Я расплатился. Поднял и тут же опустил стакан. Руки тряслись, как у эпилептика. Старухи брезгливо меня рассматривали. Я попытался улыбнуться:
– Взгляните на меня с любовью!
Старухи вздрогнули и пересели. Я услышал невнятные критические междометия.

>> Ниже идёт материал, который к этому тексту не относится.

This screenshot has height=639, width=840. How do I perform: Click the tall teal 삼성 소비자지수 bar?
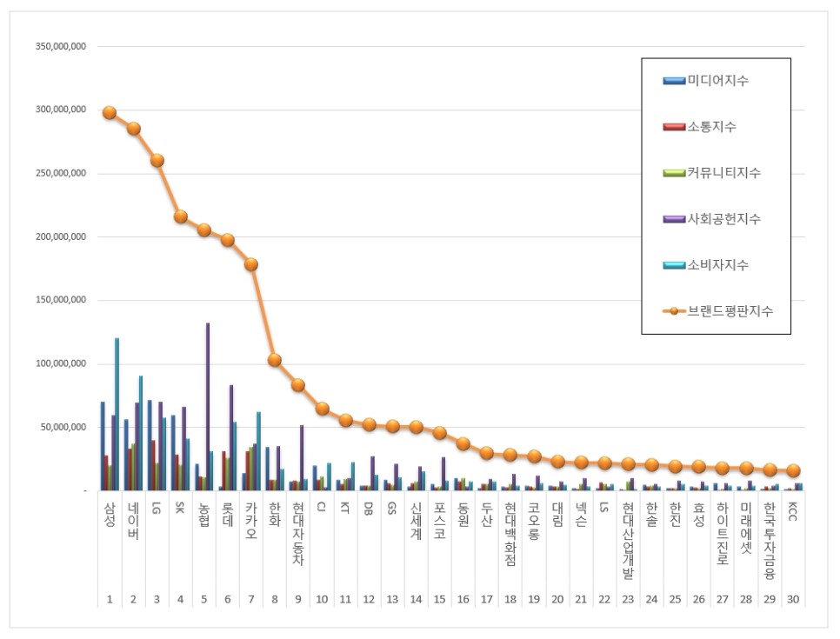[117, 415]
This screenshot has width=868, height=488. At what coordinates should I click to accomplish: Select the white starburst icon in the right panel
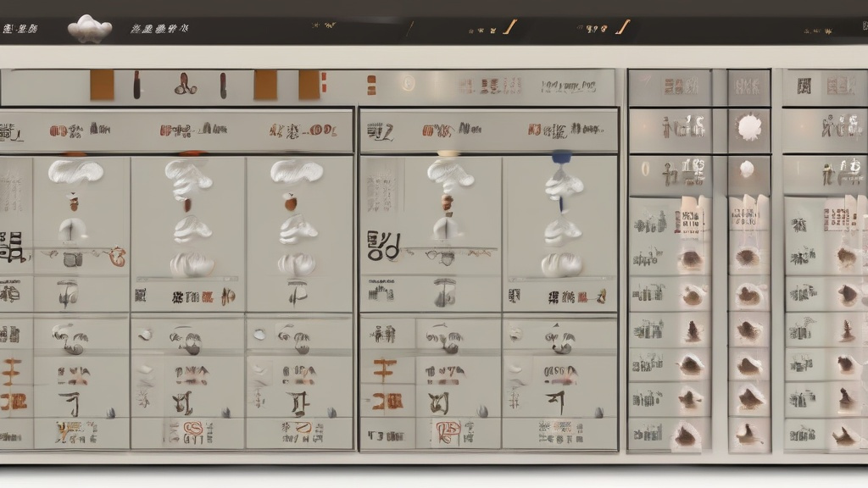coord(749,128)

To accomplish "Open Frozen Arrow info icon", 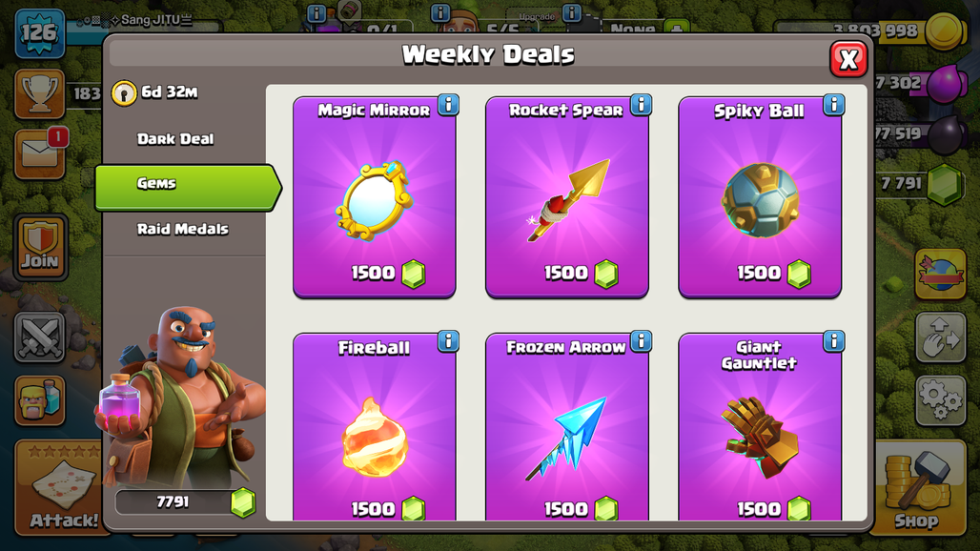I will 641,341.
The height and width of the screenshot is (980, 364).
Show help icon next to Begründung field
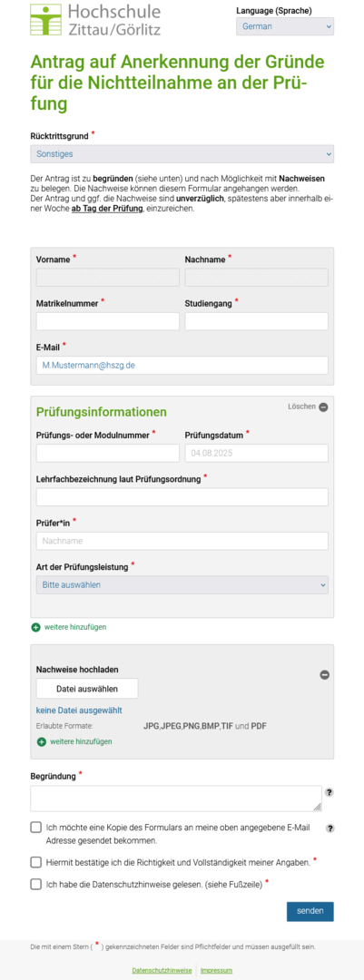point(330,792)
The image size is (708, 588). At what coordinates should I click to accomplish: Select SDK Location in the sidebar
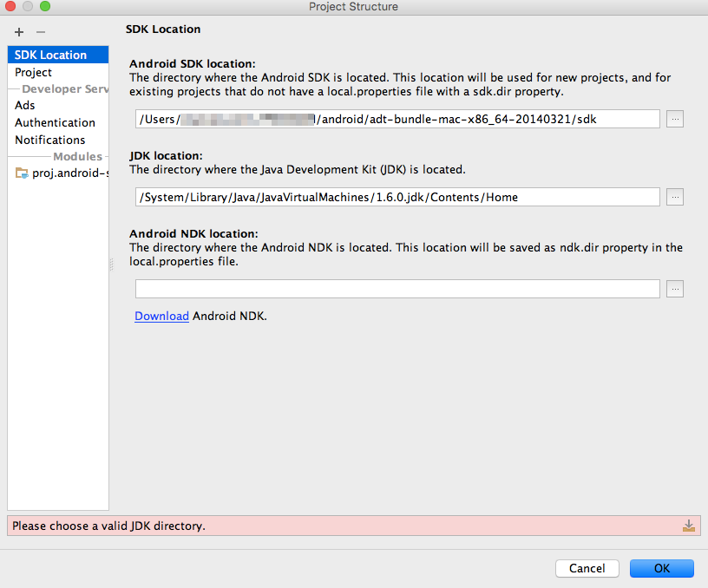point(50,55)
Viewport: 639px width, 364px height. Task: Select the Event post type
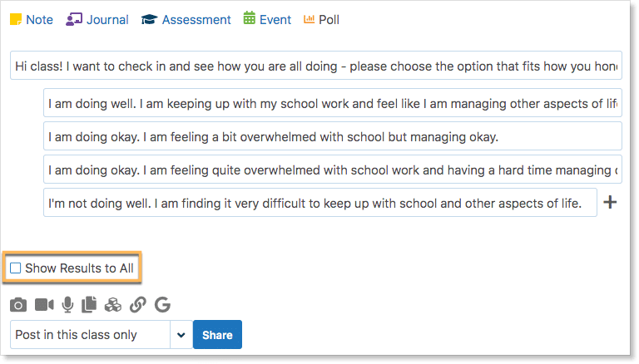pos(267,19)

Черт с ними, думаю. Обхватил стакан двумя руками, выпил. Потом с шуршанием развернул конфету.
Стало немного легче. Зарождался обманчивый душевный подъем. Я сунул бутылку пива в карман. Затем поднялся, чуть не опрокинув стул. Вернее, дюралевое кресло. Старухи продолжали испуганно меня разглядывать.
Я вышел на площадь. Ограда сквера была завешена покоробившимися фанерными щитами. Диаграммы сулили в недалеком будущем горы мяса, шерсти, яиц и прочих интимностей.
Мужчины курили возле автобуса. Женщины шумно рассаживались. Девушка-экскурсовод ела мороженое в тени. Я шагнул к ней:
– Давайте познакомимся.
– Аврора, – сказала она, протягивая липкую руку.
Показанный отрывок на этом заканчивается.